● **What needs to be done**:
Write the data below out again, unchanged.

● **Source material**:
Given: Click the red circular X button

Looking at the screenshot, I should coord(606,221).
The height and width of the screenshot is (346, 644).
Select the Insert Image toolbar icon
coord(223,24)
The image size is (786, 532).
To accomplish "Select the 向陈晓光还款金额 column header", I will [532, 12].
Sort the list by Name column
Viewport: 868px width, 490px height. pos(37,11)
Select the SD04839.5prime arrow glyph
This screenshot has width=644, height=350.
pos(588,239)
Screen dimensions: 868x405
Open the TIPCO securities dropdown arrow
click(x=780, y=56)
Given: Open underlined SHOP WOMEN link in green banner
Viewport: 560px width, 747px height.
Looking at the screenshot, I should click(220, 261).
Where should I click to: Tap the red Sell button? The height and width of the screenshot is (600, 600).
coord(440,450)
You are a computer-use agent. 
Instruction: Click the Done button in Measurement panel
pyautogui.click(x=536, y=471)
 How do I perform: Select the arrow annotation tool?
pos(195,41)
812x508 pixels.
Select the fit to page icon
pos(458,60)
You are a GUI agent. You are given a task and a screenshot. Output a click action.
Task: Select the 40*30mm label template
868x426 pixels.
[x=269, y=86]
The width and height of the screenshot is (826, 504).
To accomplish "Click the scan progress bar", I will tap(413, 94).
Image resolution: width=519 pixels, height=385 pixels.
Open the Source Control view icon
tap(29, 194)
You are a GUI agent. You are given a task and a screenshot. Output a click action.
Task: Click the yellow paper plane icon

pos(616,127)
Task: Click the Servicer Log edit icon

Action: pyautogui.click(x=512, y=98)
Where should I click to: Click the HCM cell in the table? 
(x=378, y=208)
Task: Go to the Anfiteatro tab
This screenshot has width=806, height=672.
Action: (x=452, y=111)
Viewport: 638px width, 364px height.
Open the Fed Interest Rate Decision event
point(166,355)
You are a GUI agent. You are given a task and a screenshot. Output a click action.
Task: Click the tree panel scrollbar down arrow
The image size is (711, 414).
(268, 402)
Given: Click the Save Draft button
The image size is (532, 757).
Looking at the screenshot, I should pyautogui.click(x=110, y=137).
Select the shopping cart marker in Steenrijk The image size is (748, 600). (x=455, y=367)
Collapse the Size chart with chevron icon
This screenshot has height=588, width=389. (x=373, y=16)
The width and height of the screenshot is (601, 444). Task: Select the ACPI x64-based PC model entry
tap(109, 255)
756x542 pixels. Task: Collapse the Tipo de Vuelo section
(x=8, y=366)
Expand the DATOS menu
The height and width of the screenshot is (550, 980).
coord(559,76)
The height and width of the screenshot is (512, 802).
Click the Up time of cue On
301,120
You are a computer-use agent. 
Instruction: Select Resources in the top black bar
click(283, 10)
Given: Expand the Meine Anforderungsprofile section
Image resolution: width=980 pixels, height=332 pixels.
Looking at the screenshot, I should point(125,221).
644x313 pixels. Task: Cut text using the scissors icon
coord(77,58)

● **Exercise output**:
Given: Click the red circular X button

Looking at the screenshot, I should coord(606,221).
The height and width of the screenshot is (346, 644).
Select the Insert Image toolbar icon
coord(223,24)
The image size is (786, 532).
To accomplish "Select the 向陈晓光还款金额 column header", I will [532, 12].
Sort the list by Name column
Viewport: 868px width, 490px height. pos(37,11)
Select the SD04839.5prime arrow glyph
This screenshot has width=644, height=350.
pos(588,239)
Screen dimensions: 868x405
Open the TIPCO securities dropdown arrow
click(x=780, y=56)
Given: Open underlined SHOP WOMEN link in green banner
Viewport: 560px width, 747px height.
Looking at the screenshot, I should click(220, 261).
Where should I click to: Tap the red Sell button? The height and width of the screenshot is (600, 600).
coord(440,450)
You are a computer-use agent. 
Instruction: Click the Done button in Measurement panel
pyautogui.click(x=536, y=471)
 How do I perform: Select the arrow annotation tool?
pos(195,41)
812x508 pixels.
Select the fit to page icon
pos(458,60)
You are a GUI agent. You are given a task and a screenshot. Output a click action.
Task: Select the 40*30mm label template
868x426 pixels.
[x=269, y=86]
The width and height of the screenshot is (826, 504).
To accomplish "Click the scan progress bar", I will tap(413, 94).
Image resolution: width=519 pixels, height=385 pixels.
Open the Source Control view icon
tap(29, 194)
You are a GUI agent. You are given a task and a screenshot. Output a click action.
Task: Click the yellow paper plane icon

pos(616,127)
Task: Click the Servicer Log edit icon

Action: pyautogui.click(x=512, y=98)
Where should I click to: Click the HCM cell in the table? 
(x=378, y=208)
Task: Go to the Anfiteatro tab
This screenshot has width=806, height=672.
Action: (x=452, y=111)
Viewport: 638px width, 364px height.
Open the Fed Interest Rate Decision event
point(166,355)
You are a GUI agent. You are given a task and a screenshot. Output a click action.
Task: Click the tree panel scrollbar down arrow
The image size is (711, 414).
(268, 402)
Given: Click the Save Draft button
The image size is (532, 757).
Looking at the screenshot, I should pyautogui.click(x=110, y=137).
Select the shopping cart marker in Steenrijk The image size is (748, 600). (x=455, y=367)
Collapse the Size chart with chevron icon
This screenshot has height=588, width=389. (x=373, y=16)
The width and height of the screenshot is (601, 444). Task: Select the ACPI x64-based PC model entry
tap(109, 255)
756x542 pixels. Task: Collapse the Tipo de Vuelo section
(x=8, y=366)
Expand the DATOS menu
The height and width of the screenshot is (550, 980).
coord(559,76)
The height and width of the screenshot is (512, 802).
Click the Up time of cue On
301,120
You are a computer-use agent. 
Instruction: Select Resources in the top black bar
click(283, 10)
Given: Expand the Meine Anforderungsprofile section
Image resolution: width=980 pixels, height=332 pixels.
Looking at the screenshot, I should point(125,221).
644x313 pixels. Task: Cut text using the scissors icon
coord(77,58)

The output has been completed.